◆ **Selected text**
Inequality question­

The function $f(a,b,c,d)=\sqrt{a}+\sqrt{b}+\sqrt{c}+\sqrt{d}$ has no stationary points inside the polyhedral domain (since the partial derivatives cannot vanish due to the concavity of the square root function), hence its maximum is attained on the boundary. By iterating the same argument on the boundary of the domain, we have that the maximum is achieved in a vertex of the polyhedron, and by checking them all we have that $$\operatorname{argmax}(\sqrt{a}+\sqrt{b}+\sqrt{c}+\sqrt{d})=(1,4,9,16),$$ from which $$\sqrt{a}+\sqrt{b}+\sqrt{c}+\sqrt{d}\leq 1+2+3+4 = 10$$ follows.


Using AM-QM and the assumptions we get \begin{align*} \sqrt a + \sqrt b + \sqrt c + \sqrt d & = \sqrt a + 2\sqrt{\frac b4} + 3\sqrt{\frac c9} + 4 \sqrt{\frac d{16}} \\ & \le 10 \sqrt{\frac{a+2\cdot \frac b4 + 3 \cdot \frac c9 + 4 \cdot \frac d{16}}{10}} \\ & = \sqrt{10a+5b+\frac{10}3 c + \frac 52 d} \\ & = \sqrt{5a+\frac 53 (a+b) + \frac 56 (a+b+c) + \frac 52(a+b+c+d)} \\ & \le \sqrt{5 \cdot 1 + \frac 53 \cdot 5 + \frac 56 \cdot 14 + \frac 52 \cdot 30}\\ & = 10. \end{align*}


Let $(a_0,b_0,c_0,d_0)$ be a point in the domain where $\sqrt{a} + \sqrt{b} + \sqrt{c} + \sqrt{d}$ is maximized. It suffices to show that $a_0 = 1$, $a_0 + b_0 = 5$, $a_0 + b_0 + c_0 = 14$, and $a_0 + b_0 + c_0 + d_0 = 30$ for then you can solve for all four variables to get $(a_0,b_0,c_0,d_0) = (1,4,9,16)$.

◆ **Exercise directions**
According to the inequality text, at what point is the sum of the four square roots maximized? The material after this point is separate from the inequality text.

◆ **Source data**
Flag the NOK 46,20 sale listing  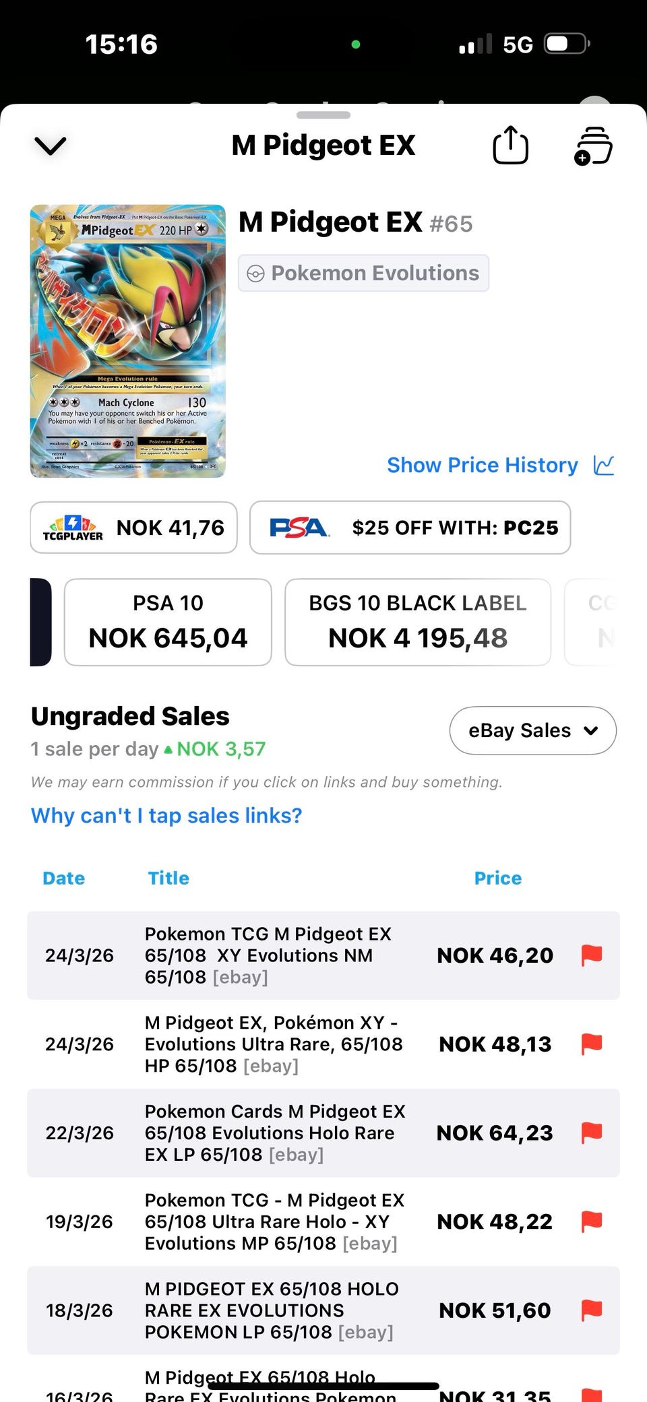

◆ **Correct answer**
At (a, b, c, d) = (1, 4, 9, 16).